Almost half of Filipino kids suffer from malnutrition, abuse: UNICEF

Katrina Domingo, ABS-CBN News

Posted at Nov 23 2017 01:13 PM

Children are forced to skip school and work to help their families make ends meet in poor communities around the country, including this one at the Baseco Compound in Tondo, Manila. Jonathan Cellona, ABS-CBN News

MANILA - About a third of Filipino children continue to experience poverty and are deprived of fundamental rights including proper nutrition and protection from abuses, the United Nations Children's Fund (UNICEF) said Thursday.

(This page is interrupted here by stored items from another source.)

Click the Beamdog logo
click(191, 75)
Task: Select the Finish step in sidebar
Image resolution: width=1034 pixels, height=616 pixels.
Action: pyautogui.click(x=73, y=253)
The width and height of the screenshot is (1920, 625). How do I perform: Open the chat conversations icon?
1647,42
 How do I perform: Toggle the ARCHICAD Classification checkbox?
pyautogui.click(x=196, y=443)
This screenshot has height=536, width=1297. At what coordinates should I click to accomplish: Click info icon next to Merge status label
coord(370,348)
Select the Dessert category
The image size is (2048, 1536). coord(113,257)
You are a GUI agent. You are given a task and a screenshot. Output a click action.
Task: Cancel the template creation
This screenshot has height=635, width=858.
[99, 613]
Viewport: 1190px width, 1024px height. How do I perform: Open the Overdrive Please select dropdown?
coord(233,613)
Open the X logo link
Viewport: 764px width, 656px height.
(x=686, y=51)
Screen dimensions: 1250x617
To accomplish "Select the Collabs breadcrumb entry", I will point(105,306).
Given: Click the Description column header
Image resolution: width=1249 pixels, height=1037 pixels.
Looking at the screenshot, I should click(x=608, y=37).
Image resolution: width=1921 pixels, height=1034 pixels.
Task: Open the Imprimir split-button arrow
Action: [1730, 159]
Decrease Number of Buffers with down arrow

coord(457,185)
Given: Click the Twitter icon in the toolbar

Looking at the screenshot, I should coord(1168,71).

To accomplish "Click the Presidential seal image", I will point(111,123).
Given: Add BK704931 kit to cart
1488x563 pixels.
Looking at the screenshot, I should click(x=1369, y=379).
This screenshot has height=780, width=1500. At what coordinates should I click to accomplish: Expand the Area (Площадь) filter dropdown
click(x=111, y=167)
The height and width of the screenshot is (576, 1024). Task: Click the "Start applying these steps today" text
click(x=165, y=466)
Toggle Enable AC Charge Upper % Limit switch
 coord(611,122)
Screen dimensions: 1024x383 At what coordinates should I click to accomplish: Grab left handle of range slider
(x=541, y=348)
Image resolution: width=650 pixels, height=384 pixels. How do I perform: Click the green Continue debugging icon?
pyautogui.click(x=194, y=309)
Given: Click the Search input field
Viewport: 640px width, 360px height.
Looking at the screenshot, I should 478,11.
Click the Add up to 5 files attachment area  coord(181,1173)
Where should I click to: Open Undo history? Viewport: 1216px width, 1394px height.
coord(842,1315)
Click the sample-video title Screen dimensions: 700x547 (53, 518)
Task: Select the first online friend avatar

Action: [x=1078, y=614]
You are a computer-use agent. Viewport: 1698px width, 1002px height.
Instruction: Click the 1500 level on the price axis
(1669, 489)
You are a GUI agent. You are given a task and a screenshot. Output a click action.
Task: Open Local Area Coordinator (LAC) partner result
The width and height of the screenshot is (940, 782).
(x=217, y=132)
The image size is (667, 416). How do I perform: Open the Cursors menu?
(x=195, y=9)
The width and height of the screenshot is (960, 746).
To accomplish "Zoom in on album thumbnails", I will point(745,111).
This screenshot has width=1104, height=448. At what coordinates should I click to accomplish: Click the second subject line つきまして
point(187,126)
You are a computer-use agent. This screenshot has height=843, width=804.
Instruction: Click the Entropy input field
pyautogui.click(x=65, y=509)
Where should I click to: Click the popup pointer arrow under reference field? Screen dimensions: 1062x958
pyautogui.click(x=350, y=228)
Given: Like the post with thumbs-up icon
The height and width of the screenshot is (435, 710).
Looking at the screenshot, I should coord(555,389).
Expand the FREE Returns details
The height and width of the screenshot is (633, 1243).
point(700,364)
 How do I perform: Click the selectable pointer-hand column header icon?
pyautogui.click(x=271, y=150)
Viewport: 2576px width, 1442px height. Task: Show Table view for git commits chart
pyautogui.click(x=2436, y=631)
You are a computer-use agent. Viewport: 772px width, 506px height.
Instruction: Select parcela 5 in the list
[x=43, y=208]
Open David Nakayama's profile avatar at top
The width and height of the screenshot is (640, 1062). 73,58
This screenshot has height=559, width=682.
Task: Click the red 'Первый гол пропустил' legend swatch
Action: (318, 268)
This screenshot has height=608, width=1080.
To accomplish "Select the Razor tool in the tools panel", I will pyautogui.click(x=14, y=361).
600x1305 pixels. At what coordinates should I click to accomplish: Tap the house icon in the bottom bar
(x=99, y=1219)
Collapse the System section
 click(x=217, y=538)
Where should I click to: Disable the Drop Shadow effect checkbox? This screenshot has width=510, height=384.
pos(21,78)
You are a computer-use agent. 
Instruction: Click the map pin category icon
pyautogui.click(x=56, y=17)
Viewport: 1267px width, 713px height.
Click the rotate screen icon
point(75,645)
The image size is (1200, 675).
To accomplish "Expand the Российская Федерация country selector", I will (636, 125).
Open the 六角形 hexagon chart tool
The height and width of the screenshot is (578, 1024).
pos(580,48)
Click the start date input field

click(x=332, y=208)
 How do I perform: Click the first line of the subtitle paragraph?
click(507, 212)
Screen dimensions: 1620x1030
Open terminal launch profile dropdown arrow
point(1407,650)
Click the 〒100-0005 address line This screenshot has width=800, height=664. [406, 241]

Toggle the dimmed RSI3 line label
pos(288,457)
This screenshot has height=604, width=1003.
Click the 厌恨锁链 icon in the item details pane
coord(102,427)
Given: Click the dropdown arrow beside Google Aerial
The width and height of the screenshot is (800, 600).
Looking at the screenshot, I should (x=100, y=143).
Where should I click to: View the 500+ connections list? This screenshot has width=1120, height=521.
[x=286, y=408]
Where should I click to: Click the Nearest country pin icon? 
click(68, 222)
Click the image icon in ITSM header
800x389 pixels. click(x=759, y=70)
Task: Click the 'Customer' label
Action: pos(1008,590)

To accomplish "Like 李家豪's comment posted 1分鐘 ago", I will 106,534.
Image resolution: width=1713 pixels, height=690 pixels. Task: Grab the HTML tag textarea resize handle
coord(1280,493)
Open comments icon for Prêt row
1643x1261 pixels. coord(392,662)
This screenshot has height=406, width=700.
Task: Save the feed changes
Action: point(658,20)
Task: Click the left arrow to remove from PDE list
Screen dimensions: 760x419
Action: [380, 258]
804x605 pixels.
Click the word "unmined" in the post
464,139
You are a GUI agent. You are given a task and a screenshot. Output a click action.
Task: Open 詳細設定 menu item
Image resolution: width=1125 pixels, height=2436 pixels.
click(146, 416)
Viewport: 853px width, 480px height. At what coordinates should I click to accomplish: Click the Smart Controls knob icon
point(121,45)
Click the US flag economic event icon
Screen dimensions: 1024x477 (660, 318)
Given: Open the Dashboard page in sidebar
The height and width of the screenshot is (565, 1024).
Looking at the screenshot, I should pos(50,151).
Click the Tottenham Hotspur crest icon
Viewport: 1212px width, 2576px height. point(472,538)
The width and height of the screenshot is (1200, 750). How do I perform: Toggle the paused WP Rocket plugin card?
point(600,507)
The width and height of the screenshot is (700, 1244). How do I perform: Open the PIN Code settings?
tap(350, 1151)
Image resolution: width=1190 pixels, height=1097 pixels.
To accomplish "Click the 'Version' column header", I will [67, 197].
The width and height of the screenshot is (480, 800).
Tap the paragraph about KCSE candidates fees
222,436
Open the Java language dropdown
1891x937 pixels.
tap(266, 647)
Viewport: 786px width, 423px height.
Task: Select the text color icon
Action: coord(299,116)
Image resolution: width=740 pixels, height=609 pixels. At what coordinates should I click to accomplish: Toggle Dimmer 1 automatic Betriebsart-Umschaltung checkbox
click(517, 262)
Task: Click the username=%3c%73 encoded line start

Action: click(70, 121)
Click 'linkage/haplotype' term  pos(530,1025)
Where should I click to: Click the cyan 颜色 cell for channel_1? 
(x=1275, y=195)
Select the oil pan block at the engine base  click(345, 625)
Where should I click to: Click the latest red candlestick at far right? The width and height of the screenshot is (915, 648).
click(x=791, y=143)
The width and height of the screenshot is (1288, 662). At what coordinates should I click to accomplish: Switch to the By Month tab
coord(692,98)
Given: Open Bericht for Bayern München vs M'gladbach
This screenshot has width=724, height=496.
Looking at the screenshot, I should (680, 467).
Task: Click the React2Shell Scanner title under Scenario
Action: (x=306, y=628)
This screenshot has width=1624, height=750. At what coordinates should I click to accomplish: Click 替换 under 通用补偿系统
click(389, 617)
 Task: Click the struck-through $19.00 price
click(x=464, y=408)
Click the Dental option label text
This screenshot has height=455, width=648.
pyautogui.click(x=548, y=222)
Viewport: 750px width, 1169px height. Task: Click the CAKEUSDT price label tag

"Three in every 10 Filipinos are stunted or are short for their age due to severe malnutrition, and 8 out of 10 children have experienced physical, emotional, and sexual violence including sexual exploitation," UNICEF said in a statement released on World Children's Day.

The group said 31.4 percent of Filipino children nationwide are affected by poverty, while incidence of child poverty in Mindanao is higher at 48.2 percent.

"Services for adolescents' physical, mental, and reproductive health are extremely limited while access to basic social services are critically scarce for children living in poverty," UNICEF said.

"Children remain vulnerable to natural and man-made disasters and displacement that disrupt their life, peaceful growth and learning," the statement read.

Kabataan Party-list Rep. Sarah Elago said this is one of the reasons why the age of criminal liability should not be lowered in the Philippines.

"We should focus our efforts in going after syndicates that use children to evade criminal responsibility. 'Yun dapat ang ating mas dapat na tinutugunan at hindi mag-focus dun sa mga bata [na] sinasabing gumagawa ng mga krimen," Elago told ABS-CBN News.

President Rodrigo Duterte and his allies in Congress have been pushing to lower the age of criminal liability to 9 from the current 15 to put an end to syndicates who use minors in criminal activity.

Opposed to the move, UNICEF earlier cited neurobiology studies showing that children do not reach brain maturity until they turn 16.

Reasoning and impulse of children younger than this age are easily affected by their social environment, the group said in a statement last year.

"We should address the root causes instead of punishing children who are just victims of poverty," Elago said.

In 2016 alone, UNICEF spent about $25 million in aid to get "experts, nutritionists, doctors, water engineers, [and] educators who advise government on different issues" in the Philippines, said UNICEF Philippines Representative Lotta Sywander.


Though efforts to send aid to children from indigenous tribes and victims of calamities have been made, the number of Filipino kids who suffer from both physical and sexual abuse have yet to be curbed, Sylwander said.

"Almost 28 percent of boys report that they have been sexually abused as children. Girls a little bit less than that. That's a very high figure even globally," Sylwander said.

"Most of that is done by parents, siblings or cousins," she said.

Sylwander said the number of sexually-abused Filipino children are expected to increase if online sex dens that prey on minors continue to operate in the country in the coming years.

Elago called for vigilance in reporting abuses against children even while measures are still in pending in Congress. 

A bill that seeks to prohibit spanking and other forms of physical punishment to discipline children was filed in February but has yet to be passed by the Senate.

"The most important is awareness and behavior change in society. They need to be aware that violence actually harms children for life and they will never be able to reach their full potential if they are constantly victims of abuse," Sylwander said.